The NCSA was founded to promote interdisciplinarity. We encourage
proposal submitters to consider ways in which the attention to childhood
and youth re-shaped fields such as medicine, art, nature, music,
literature, politics, sexuality, race, ethnicity, and architecture.
Possible topics include:

- toys, clothing, and other artifacts
- growing pains - evolving life
- childhood, race, and ethnicity
- boyish masculinity and politics, imperialism, and careers
- women's "babification" (as Mary Elizabeth Braddon called it)
- concern for children, censorship, and new publishing criteria
- babes in the woods: children, nature, and animals
- youth-centeredness and developments in aesthetics, artistic genres and
architecture
- the place of maternity in the suffragette movement
- fantasy, imagination, and the young
- the changing practice of medicine and the development of Public Health
initiatives
- childhood and emerging disciplines such as anthropology and sexology
- childhood as a middle- and upper-class phenomenon, unfamiliar to the
working classes and poor
- the Pre-Raphaelites' children - where are they?
- the impact of labour needs and industrialization on the boundaries of
age categories
- youth, crime, and criminality
- age, demographics, and sciences of the city and built environment
- eternal youth and the rise of consumerism
- ageism and the role of the elderly in society and the family
- Female Impressionists and the cult of the baby

Proposals should consist of a one-page, single-spaced abstract (12 point
font), with the title of the paper and author as heading; the paper must
be able to be presented within 20 minutes.
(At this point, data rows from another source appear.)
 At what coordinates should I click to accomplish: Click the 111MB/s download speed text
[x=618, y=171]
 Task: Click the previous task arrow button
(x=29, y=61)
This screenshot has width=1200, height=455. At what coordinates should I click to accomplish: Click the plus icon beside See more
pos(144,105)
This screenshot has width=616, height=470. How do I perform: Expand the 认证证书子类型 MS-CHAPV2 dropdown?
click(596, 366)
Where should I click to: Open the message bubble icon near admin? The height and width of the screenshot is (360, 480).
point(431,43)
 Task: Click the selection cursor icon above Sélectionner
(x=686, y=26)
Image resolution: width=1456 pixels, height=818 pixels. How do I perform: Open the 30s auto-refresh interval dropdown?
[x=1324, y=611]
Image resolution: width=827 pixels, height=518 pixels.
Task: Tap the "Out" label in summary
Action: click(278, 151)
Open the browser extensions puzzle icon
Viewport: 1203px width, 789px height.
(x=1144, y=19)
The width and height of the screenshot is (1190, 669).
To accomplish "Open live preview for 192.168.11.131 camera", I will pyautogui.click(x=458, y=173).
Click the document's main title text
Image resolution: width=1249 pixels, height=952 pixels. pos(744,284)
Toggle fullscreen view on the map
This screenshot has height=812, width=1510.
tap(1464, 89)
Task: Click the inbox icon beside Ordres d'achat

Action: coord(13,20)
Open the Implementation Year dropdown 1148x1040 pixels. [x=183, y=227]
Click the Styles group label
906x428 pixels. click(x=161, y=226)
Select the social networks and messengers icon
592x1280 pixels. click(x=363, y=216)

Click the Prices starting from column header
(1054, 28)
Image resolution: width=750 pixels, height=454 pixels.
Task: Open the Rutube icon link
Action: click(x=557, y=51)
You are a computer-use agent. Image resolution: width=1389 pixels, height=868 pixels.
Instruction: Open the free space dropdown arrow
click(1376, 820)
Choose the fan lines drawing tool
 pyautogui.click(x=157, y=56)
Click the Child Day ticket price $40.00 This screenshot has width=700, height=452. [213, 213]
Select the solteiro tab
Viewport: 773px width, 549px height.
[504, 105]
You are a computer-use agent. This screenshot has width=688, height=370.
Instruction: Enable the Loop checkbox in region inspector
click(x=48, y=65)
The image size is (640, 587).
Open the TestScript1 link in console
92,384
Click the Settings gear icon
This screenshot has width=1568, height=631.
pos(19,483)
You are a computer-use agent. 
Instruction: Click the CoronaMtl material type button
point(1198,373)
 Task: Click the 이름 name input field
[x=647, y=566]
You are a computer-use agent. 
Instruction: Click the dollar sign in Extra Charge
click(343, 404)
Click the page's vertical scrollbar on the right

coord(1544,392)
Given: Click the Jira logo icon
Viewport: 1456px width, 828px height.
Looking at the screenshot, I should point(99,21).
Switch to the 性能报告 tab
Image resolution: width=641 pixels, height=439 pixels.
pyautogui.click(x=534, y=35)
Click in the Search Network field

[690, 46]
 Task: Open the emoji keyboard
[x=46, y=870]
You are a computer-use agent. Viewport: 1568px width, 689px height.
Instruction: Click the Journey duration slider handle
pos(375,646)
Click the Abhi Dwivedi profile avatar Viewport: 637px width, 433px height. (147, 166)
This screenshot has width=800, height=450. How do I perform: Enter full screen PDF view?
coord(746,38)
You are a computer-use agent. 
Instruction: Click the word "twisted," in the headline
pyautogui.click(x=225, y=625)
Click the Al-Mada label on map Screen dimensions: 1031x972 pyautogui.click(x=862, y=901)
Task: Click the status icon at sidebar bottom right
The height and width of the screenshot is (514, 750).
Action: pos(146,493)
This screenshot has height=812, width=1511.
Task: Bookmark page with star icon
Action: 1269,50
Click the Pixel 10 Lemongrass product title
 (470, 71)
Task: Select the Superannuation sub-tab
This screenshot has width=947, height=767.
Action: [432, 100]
Proposals should be
accompanied by a one-to-two page vita. Send materials to Program
Director Ann Ross. E-mail submission to <annrossphd@hotmail.com> (or
<aross@csudh.edu> ) is preferred; for "snail" mail, address to Ann Ross
/ Dept. of English / California State University, Dominguez Hills / 1000
E. Victoria Street / Carson, CA 90747-0005. The deadline for submissions
is October 15, 2004.

Further information about registration and accommodations will be
available in the Fall from Local Arrangements Director Suzanne Ozment,
who may be contacted at <suzanneo@usca.edu> or Office of Academic
Affairs, University of South Carolina, Aiken, SC 29801.